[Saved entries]
+-------+

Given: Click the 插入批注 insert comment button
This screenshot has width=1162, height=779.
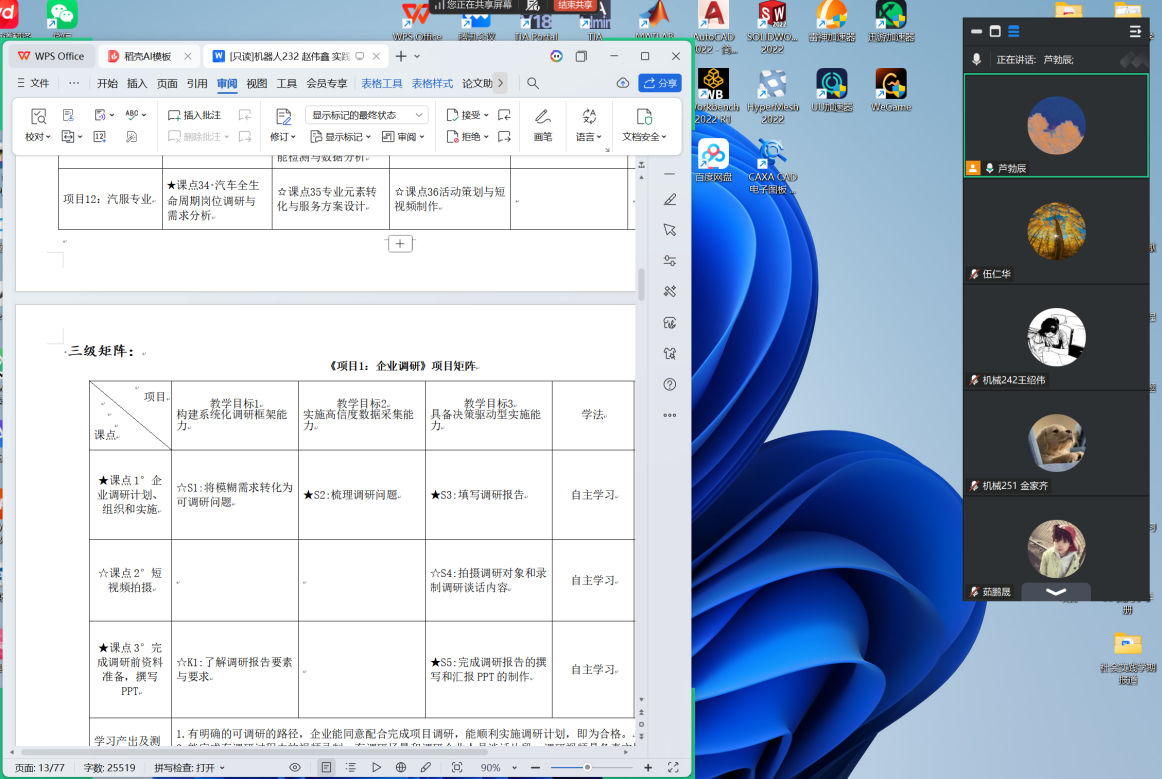Looking at the screenshot, I should [x=194, y=115].
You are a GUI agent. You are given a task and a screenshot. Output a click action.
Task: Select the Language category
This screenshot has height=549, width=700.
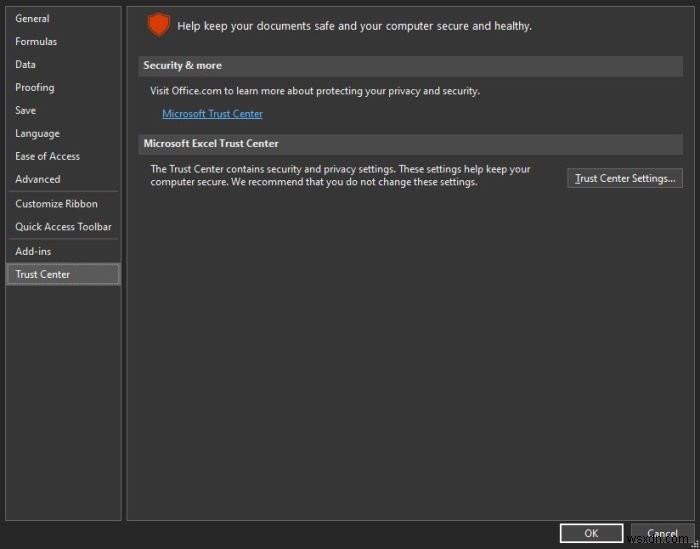point(38,133)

+-------+

- **Exercise**
In the entries above, find the line containing "Task: Select the Language category"; transcribe exactly that line and every line after it through the end, and only those, omitting pictures.

- **The answer**
Task: Select the Language category
This screenshot has height=549, width=700.
point(38,133)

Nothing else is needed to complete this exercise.